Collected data
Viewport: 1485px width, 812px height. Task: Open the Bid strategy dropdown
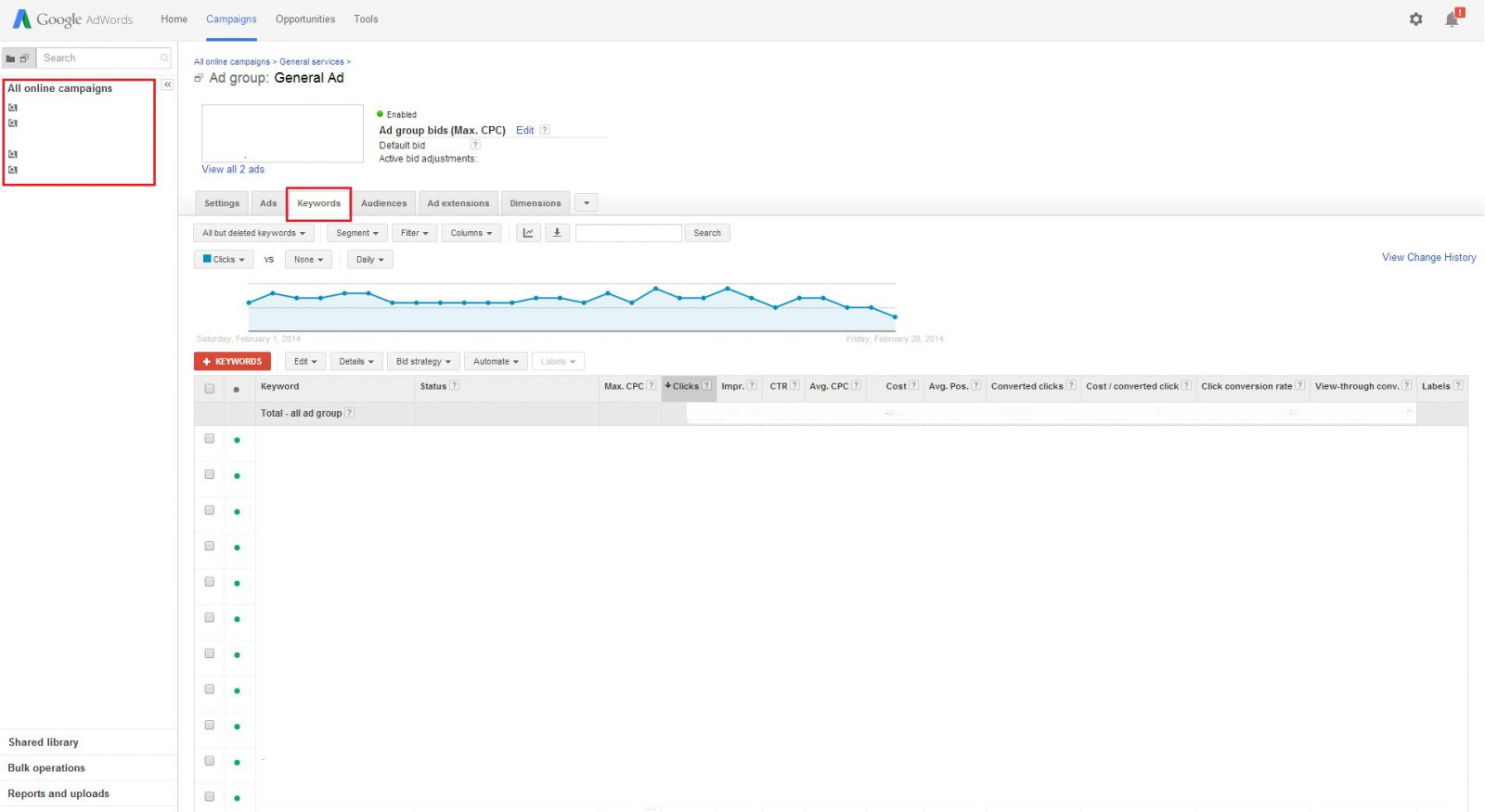point(423,362)
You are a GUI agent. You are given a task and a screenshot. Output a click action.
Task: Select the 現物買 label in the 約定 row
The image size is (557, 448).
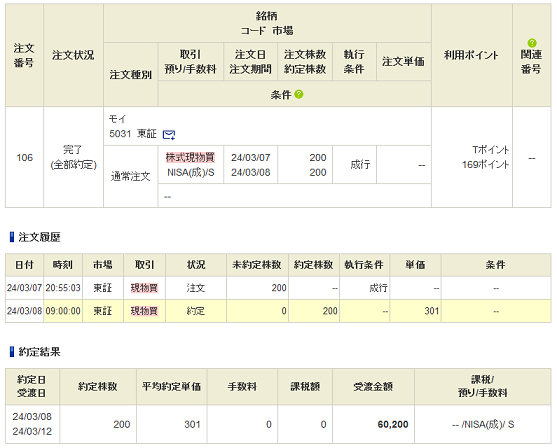pyautogui.click(x=144, y=311)
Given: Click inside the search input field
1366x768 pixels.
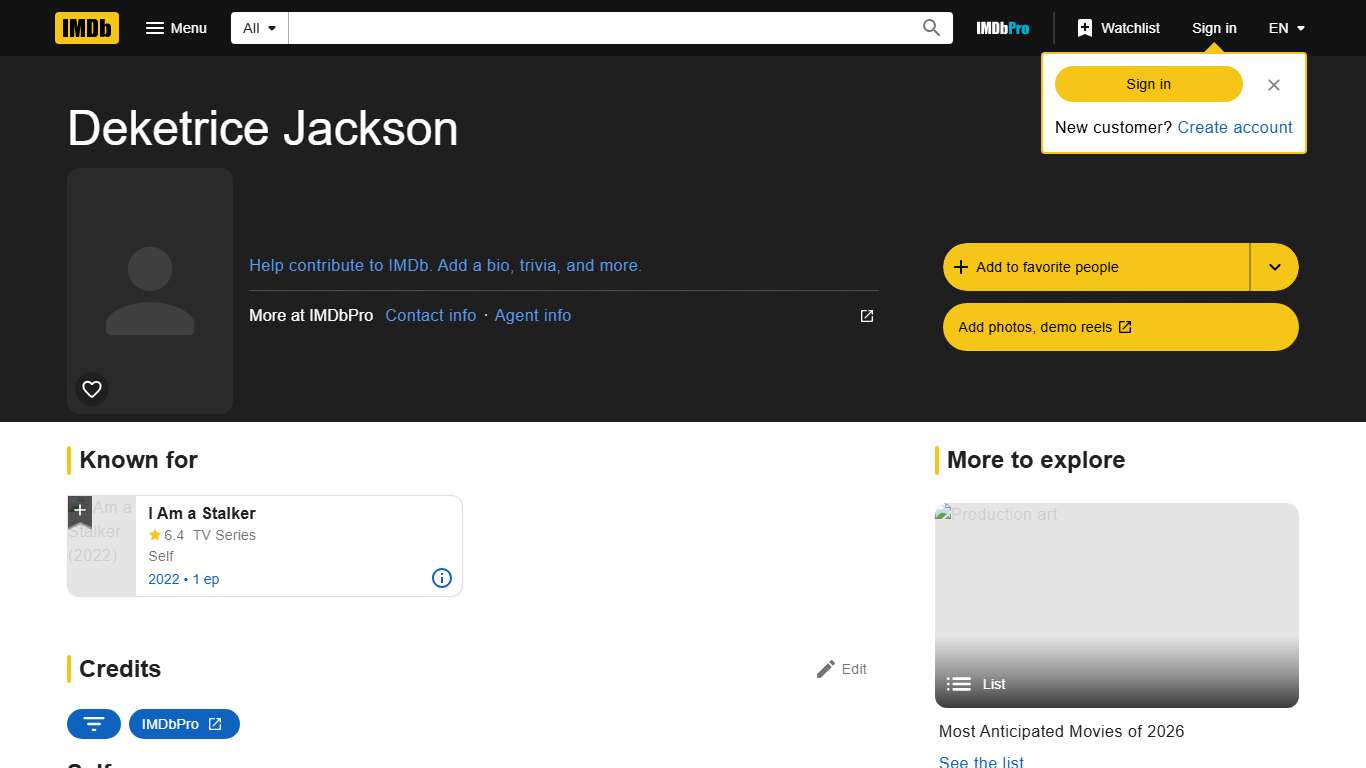Looking at the screenshot, I should point(600,28).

◆ **AIM OF THE TASK**
Return verbatim every line from the line containing "You are a GUI" to the last line of the entries above, inclusive, and leave out the pictures.

◆ **ANSWER BOX**
You are a GUI agent. You are given a task and a screenshot. Output a click action.
Task: Select the 現物買 label in the 約定 row
The image size is (557, 448).
pyautogui.click(x=144, y=311)
Given: Click inside the search input field
1366x768 pixels.
Looking at the screenshot, I should point(600,28).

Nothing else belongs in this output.